▶ _WHAT THIS TASK INVOLVES_
Word for word, transcribe the data below from the line with "Open the insert media menu" to the line with "You are a computer-use agent. The", keeping both of those lines.

▶ _SUPPLIED MATERIAL_
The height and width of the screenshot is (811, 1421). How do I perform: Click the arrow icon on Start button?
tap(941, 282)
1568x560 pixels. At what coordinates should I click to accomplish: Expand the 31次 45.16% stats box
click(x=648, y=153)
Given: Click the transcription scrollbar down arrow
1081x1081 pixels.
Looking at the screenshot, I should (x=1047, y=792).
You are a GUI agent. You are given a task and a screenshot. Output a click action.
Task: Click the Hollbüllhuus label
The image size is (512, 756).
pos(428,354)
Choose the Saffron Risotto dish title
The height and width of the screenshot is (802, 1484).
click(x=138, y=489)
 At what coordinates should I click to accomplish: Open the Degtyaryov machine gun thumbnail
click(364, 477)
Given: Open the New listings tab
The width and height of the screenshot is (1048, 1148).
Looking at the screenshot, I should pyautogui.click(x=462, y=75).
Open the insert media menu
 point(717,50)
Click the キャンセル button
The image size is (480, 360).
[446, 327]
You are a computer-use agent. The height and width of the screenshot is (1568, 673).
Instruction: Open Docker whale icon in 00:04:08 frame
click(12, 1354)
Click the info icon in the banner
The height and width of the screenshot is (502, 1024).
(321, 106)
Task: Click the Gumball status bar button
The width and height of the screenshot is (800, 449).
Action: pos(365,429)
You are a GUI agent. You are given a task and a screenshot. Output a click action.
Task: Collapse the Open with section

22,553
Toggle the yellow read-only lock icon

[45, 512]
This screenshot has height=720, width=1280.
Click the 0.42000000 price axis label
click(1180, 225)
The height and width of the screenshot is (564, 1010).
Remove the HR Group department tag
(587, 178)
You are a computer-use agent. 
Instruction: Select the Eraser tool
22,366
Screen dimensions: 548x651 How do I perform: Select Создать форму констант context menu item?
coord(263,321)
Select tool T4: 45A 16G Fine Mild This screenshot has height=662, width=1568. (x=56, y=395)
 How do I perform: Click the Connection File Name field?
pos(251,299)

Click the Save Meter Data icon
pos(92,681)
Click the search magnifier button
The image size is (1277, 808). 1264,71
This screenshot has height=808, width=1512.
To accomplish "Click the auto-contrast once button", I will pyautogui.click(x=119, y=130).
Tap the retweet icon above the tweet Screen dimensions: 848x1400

▶ _RESULT OF THE EXERCISE_
Open the insert media menu
 point(717,50)
Click the キャンセル button
The image size is (480, 360).
[446, 327]
You are a computer-use agent. The height and width of the screenshot is (1568, 673).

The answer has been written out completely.